The Sangtuda-1 HPP is located on the Vakhsh River in Khatlon province, some 160 kilometers south of Dushanbe. The plant, consisting of four units with total capacity of 670 MW, was officially commissioned on July 31, 2009.
The construction of the Sangtuda-1 hydropower plant located some 110 kilometers southeast of Dushanbe began in the late 1980s. By the early 1990s, only 20% of the construction work had been completed, and further construction was suspended due to a civil war that broke out in Tajikistan in the early 1990s. The talks between Russia and Tajikistan on completing the construction of the Sangtuda-1 HPP began in 2003 and in 2004 the parties signed an inter-governmental agreement.
Russian-Tajik OJSC Sangtudinskaya GES-1 was established to complete the construction of the Santuda-1 power plant. Russia’s Inter RAO and the Ministry of Energy and Industries of Tajikistan signed an agreement on the establishment of the company in Dushanbe on February 16, 2005.
Russia owns 75% percent of the shares minus one share and Tajikistan assumes the 25% ownership interest plus one share in Sangtudinskaya GES-1.

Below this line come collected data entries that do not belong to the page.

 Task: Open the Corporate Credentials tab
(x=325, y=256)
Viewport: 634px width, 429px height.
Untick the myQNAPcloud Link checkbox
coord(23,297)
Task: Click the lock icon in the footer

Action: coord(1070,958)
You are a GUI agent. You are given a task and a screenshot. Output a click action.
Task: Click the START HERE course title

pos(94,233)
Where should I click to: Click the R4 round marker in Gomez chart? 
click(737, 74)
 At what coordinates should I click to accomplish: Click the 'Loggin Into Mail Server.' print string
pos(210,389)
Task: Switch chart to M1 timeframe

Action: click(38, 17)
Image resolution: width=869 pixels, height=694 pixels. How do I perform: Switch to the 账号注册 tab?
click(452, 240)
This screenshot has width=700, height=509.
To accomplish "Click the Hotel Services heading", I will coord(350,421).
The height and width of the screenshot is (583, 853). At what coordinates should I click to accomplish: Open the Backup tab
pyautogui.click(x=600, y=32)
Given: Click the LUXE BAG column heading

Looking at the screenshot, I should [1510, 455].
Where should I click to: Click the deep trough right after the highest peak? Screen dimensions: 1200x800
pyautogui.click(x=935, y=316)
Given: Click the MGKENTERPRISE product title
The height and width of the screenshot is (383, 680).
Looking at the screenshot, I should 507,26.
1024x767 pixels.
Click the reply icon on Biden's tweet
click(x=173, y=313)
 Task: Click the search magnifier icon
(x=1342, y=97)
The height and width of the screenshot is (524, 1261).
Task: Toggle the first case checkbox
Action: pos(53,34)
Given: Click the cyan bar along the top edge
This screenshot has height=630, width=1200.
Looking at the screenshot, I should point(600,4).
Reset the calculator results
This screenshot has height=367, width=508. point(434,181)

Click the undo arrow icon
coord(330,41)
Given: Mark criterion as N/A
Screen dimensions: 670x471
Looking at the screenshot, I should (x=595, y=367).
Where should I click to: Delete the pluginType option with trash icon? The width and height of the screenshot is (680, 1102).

Inter RAO is a diversified energy holding company headquartered in Moscow. Its business includes power and heat generation, electricity supply, international energy trading, engineering, design and development of electric power infrastructure. In addition to Russia it controls several energy companies outside Russia including thermal and hydro power plants, grid operators and energy traders. It holds a monopoly on the export and import of electricity in Russia.